More than 5 years have passed since last update.

【画像生成】AutoencoderとVAEと。。。遊んでみた♬

Last updated at 2019-05-23Posted at 2019-05-22

画像生成の基本ということで、MNISTのAutoencoderをやってみました。
一年ちょっと前、参考にあるように中間のLatent_dimの大きさが大きければ得られる画像は入力画像のそれとそん色無いというところまでやりました。
今回は、その先へ。。。今日はVAEとちょっとプラスアルファまでやってみようと思います。
どうやらこの先には大きな宝物が埋まっているかもというところにたどり着いたので、あとの楽しみにしてください。
え？？そんなの知っていますという方は、以下は読み飛ばしてください。
【参考】
・CapsNetで遊んでみた♬～Autoencoderと比較すると～

やったこと

・MNISTのAutoencoder
・MNISTのVAE
・異常検知について

・MNISTのAutoencoder

ここは、いろいろなコードが考えられ、またMNISTには大仰ですが、以下を採用します。

input_img = Input(shape=(28, 28, 1))  # adapt this if using `channels_first` image data format

x = Conv2D(16, (3, 3), activation='relu', padding='same')(input_img)
x = MaxPooling2D((2, 2), padding='same')(x)
x = Conv2D(8, (3, 3), activation='relu', padding='same')(x)
x = MaxPooling2D((2, 2), padding='same')(x)
x = Conv2D(8, (3, 3), activation='relu', padding='same')(x)

取り組む課題:
**1)** 本文について答えてください。
(a) 最終更新日はいつですか。
(b) 「やったこと」の三項目のうち、最後の項目は何ですか。
(c) Input に指定されている shape は何ですか。
**2)** 本文の「More than 5」から「というところまでやりました。」までを、その語句も含めて一字一句変えずに書き出してください。
この後に続く行は、本文とは別の出典から取ったものです。

行の抜粋:
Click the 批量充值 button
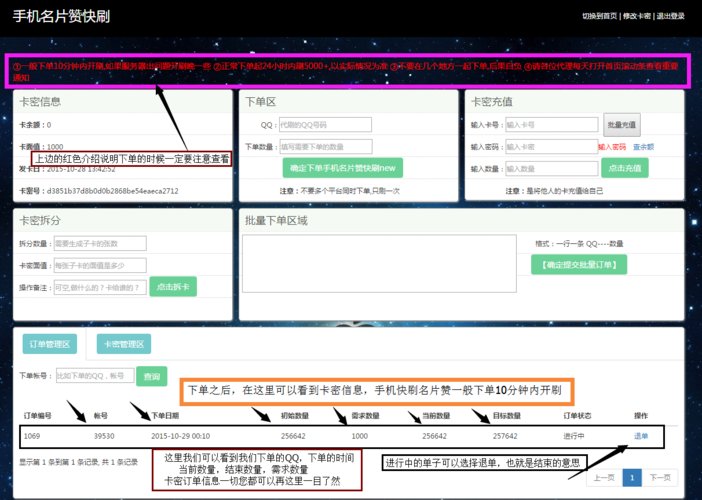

---

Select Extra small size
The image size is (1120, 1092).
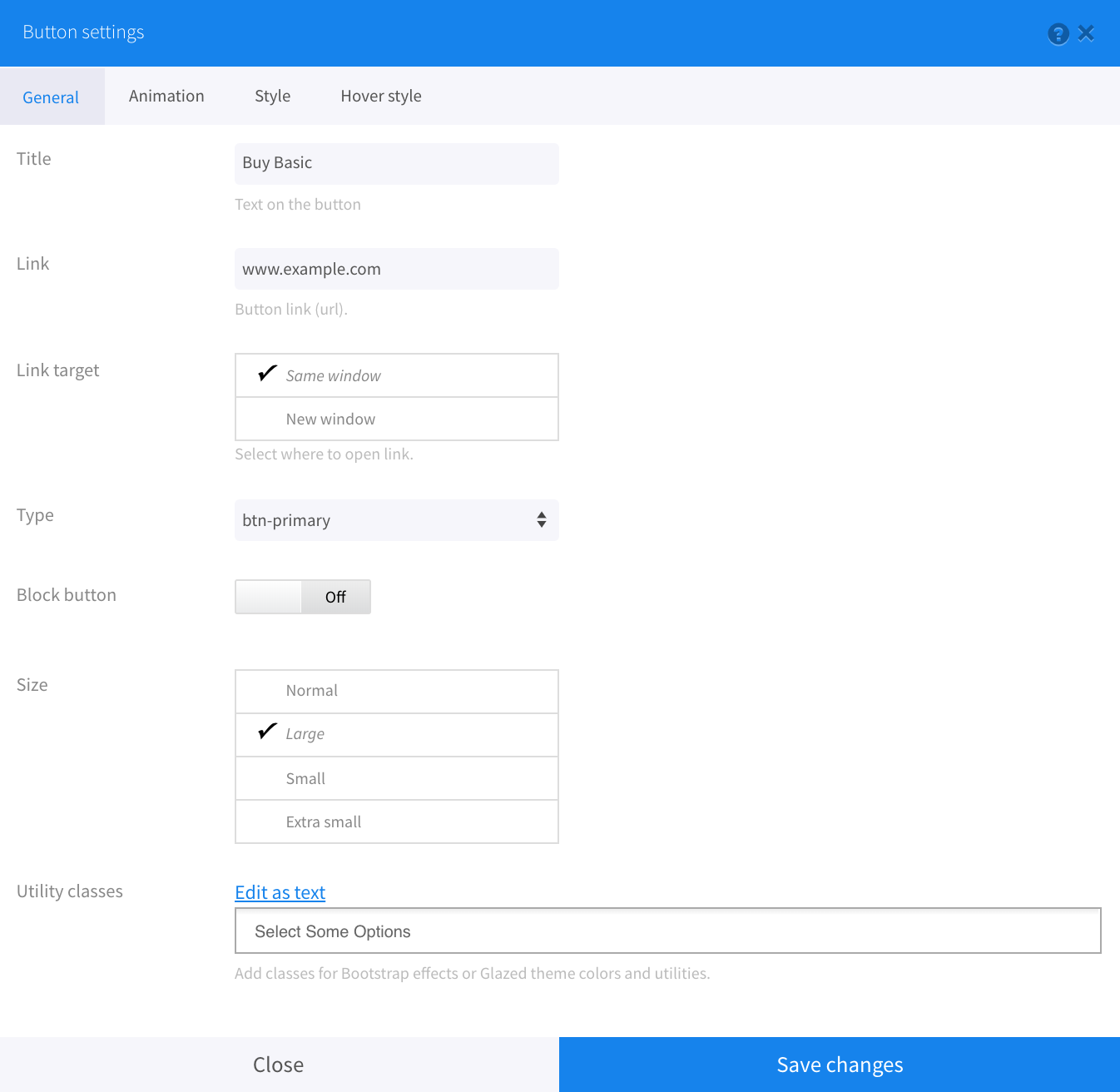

解答を順に:
**1)**
(a) 2019-05-23
(b) 異常検知について
(c) (28, 28, 1)

**2)**
More than 5 years have passed since last update.

【画像生成】AutoencoderとVAEと。。。遊んでみた♬

Last updated at 2019-05-23Posted at 2019-05-22

画像生成の基本ということで、MNISTのAutoencoderをやってみました。
一年ちょっと前、参考にあるように中間のLatent_dimの大きさが大きければ得られる画像は入力画像のそれとそん色無いというところまでやりました。